It is a universal truth of human nature that the developers who build the code should not be the ones to test it. First of all, most of them pretty much detest that task. Second, like any good auditing protocol, those who do the work should not be the ones who verify it.
Not surprisingly, then, code testing in all its forms — usability, language- or task-specific tests, end-to-end testing — has been a focus of a growing cadre of generative AI startups. Every week, TechCrunch covers another one like Antithesis (raised $47 million), CodiumAI (raised $11 million) and QA Wolf (raised $20 million). And new ones are emerging all the time, like new Y Combinator graduate Momentic.
Another is year-old startup Nova AI, an Unusual Academy accelerator grad that’s raised a $1 million pre-seed round. It is attempting to best its competitors with its end-to-end testing tools by breaking many of the Silicon Valley rules of how startups should operate, founder/CEO Zach Smith tells TechCrunch.
Whereas the standard Y Combinator approach is to start small, Nova AI is aiming at mid-size to large enterprises with complex code-bases and a burning need now. Smith declined to name any customers using or testing its product except to describe them as mostly late-stage (Series C or beyond) venture-backed startups in e-commerce, fintech or consumer products, and “heavy user experiences. Downtime for these features is costly.”
Nova AI’s tech sifts through its customers’ code to build tests automatically using GenAI. It is particularly geared toward continuous integration and continuous delivery/deployment (CI/CD) environments where engineers are constantly shipping bits and pieces into their production code.
The idea for Nova AI came from the experiences Smith and his co-founder Jeffrey Shih had when they were engineers working for big tech companies. Smith is a former Googler who worked on cloud-related teams that helped customers use a lot of automation technology. Shih previously worked at Meta (also at Unity and Microsoft before that) with a rare AI specialty involving synthetic data. They’ve since added a third co-founder, AI data scientist Henry Li.
Another rule Nova AI is not following: While boatloads of AI startups are building on top of OpenAI’s industry-leading GPT, Nova AI is using OpenAI’s Chat GPT-4 as little as possible. No customer data is being fed to OpenAI.
While OpenAI promises that the data of those on a paid business plan is not being used to train its models, enterprises still do not trust OpenAI, Smith tells us. “When we’re talking to large enterprises, they’re like, ‘We don’t want our data going into OpenAI,” Smith said.

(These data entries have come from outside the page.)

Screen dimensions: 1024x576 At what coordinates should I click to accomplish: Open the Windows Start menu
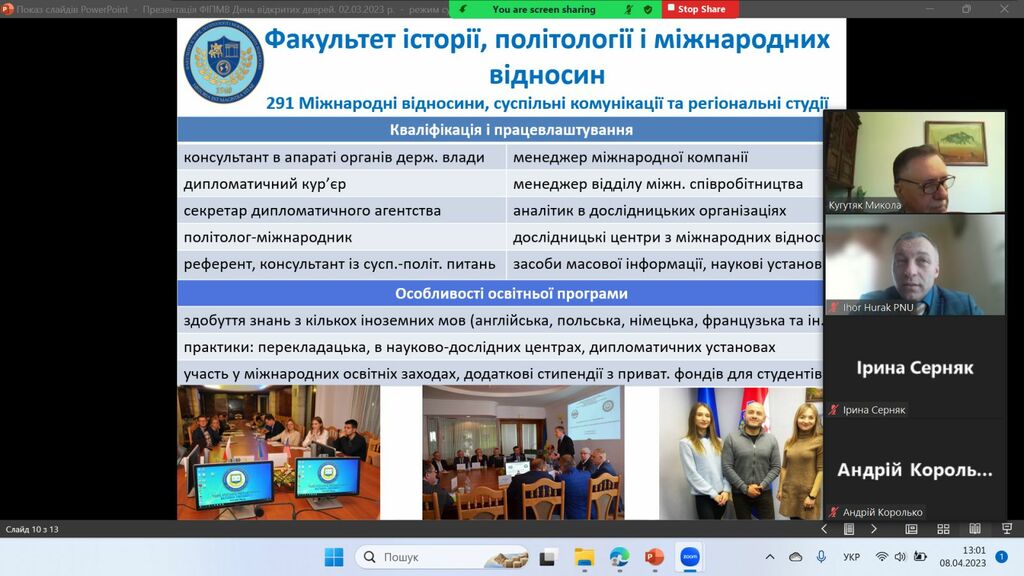(x=334, y=557)
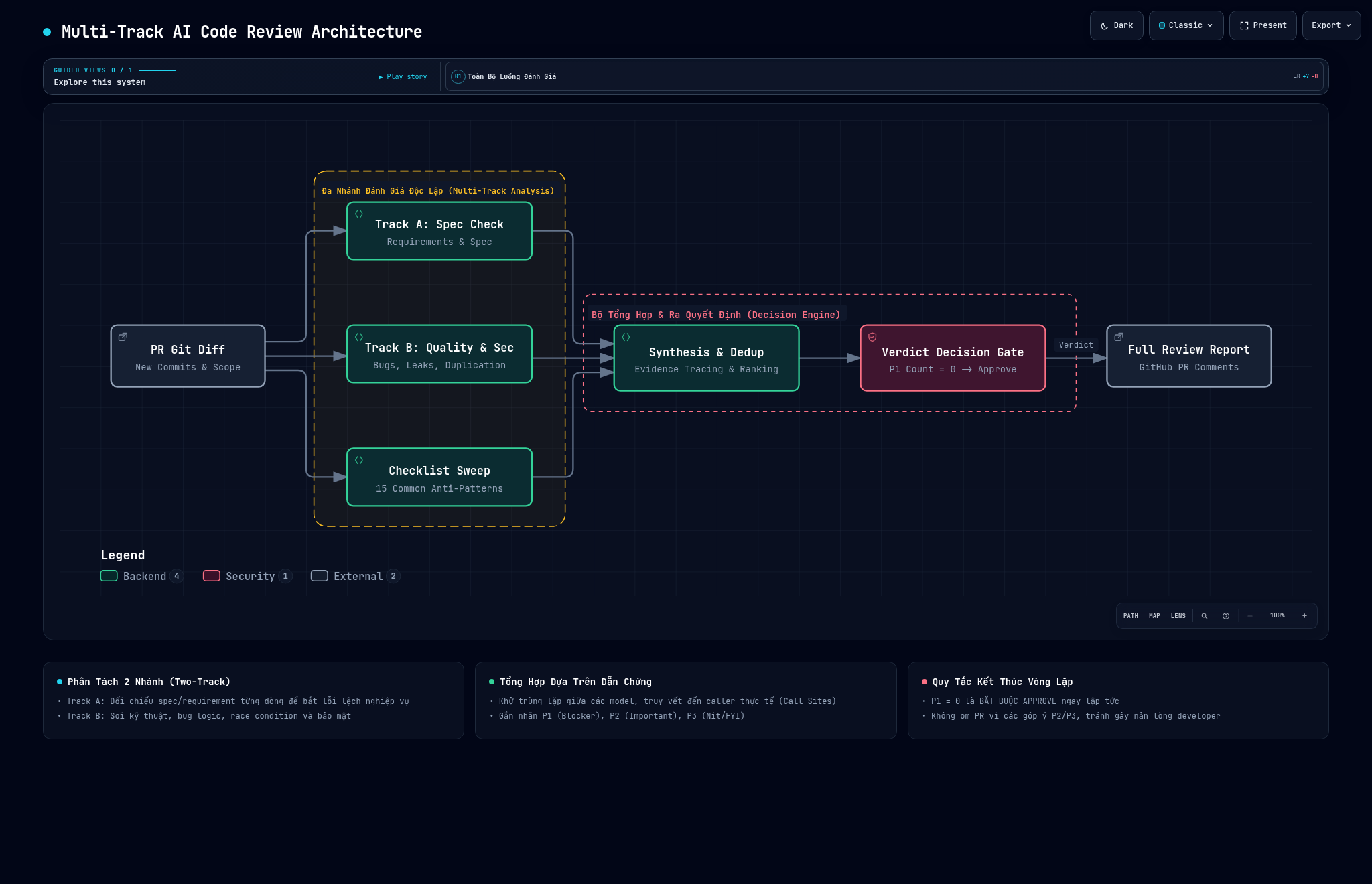Toggle the Dark theme button

[x=1116, y=25]
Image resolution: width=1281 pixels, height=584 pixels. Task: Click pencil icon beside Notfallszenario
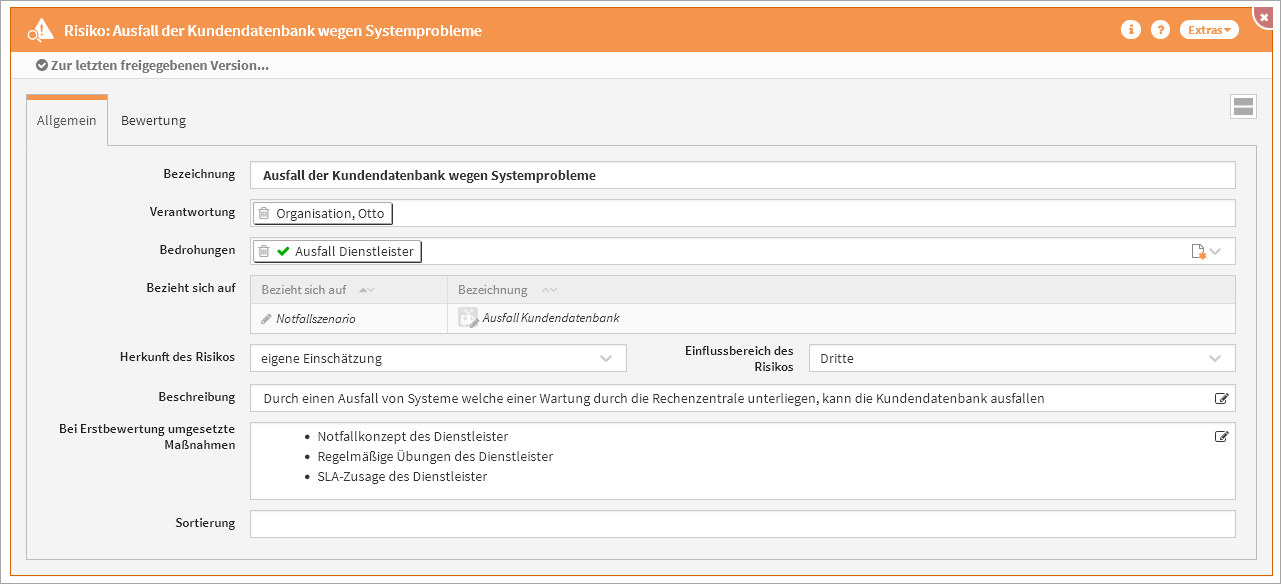pyautogui.click(x=266, y=319)
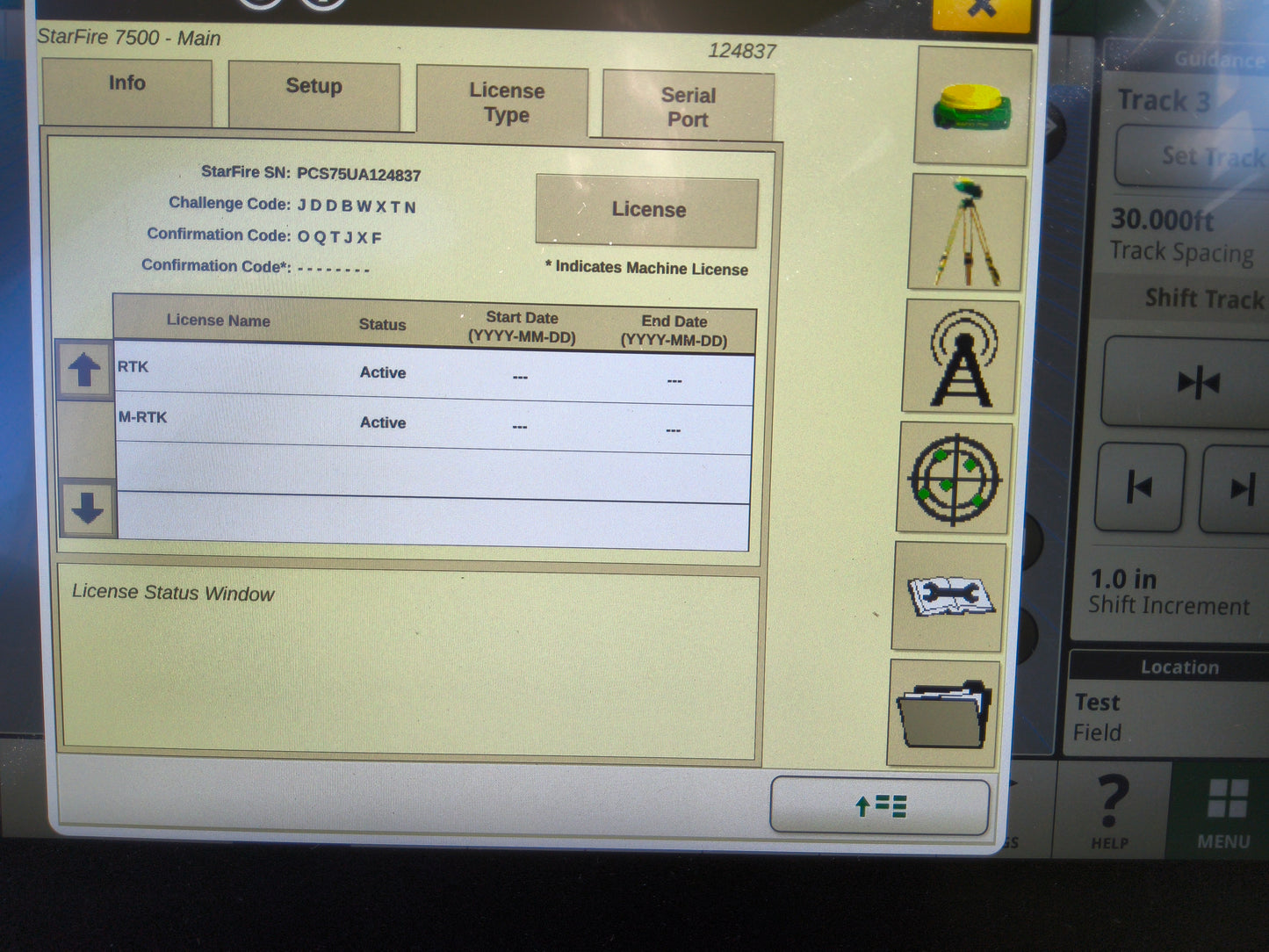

The engineering teams of large companies are not the only ones that feel this way. OpenAI is fending off a number of lawsuits from those who don’t want it to use their work for model training, or believe their work wound up, unauthorized and unpaid for, in its outputs.
Nova AI is instead heavily relying on open source models like Llama developed by Meta and StarCoder (from the BigCoder community, which was developed by ServiceNow and Hugging Face), as well as building its own models. They aren’t yet using Google’s Gemma with customers, but have tested it and “seen good results,” Smith says.

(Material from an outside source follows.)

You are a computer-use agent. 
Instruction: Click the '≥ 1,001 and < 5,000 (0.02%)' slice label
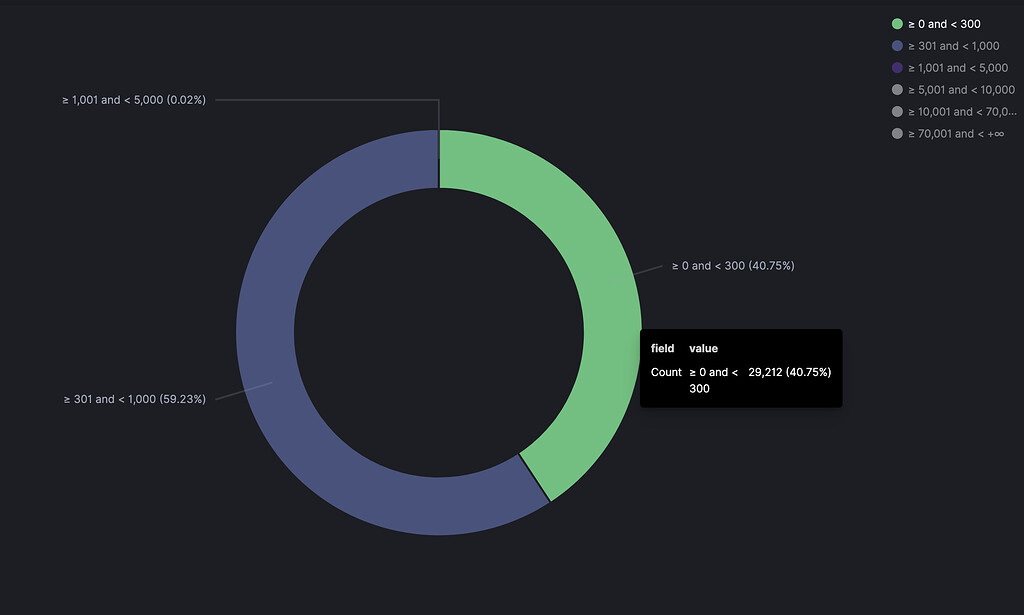pyautogui.click(x=134, y=100)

For instance, he explains that OpenAI offers models for vector embeddings. Vector embeddings translate chunks of text into numbers so the LLM can perform various operations, such as clustering them with other chunks of similar text. Nova AI doesn’t use OpenAI’s embeddings and instead uses open source for this on the customer’s source code. It uses OpenAI tools only to help it generate some code and to do some labeling tasks, and is going through lengths not to send any customer data into OpenAI.

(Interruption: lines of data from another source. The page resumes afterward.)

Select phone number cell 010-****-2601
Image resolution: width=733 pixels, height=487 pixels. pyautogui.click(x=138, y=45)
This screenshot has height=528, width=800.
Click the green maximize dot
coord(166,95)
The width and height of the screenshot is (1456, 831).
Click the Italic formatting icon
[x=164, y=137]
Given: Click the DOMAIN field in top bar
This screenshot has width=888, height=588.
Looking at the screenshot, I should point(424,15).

“In this case, instead of using OpenAI’s embedding models, we deploy our own open source embedding models so that when we need to run through every file, we aren’t just sending it to OpenAI,” Smith explained.
While not sending customer data to OpenAI appeases nervous enterprises, open source AI models are also cheaper and more than sufficient for doing targeted specific tasks, Smith has found. In this case, they work well for writing tests.
“The open LLM industry is really proving that they can beat GPT 4 and these big domain providers, when you go really narrow,” he said. “We don’t have to provide some massive model that can tell you what your grandma wants for her birthday. Right? We need to write a test. And that’s it. So our models are fine-tuned specifically for that.”
Open source models are also progressing quickly. For instance, Meta recently introduced a new version of Llama that’s earning accolades in technology circles and that may convince more AI startups to look at OpenAI alternatives.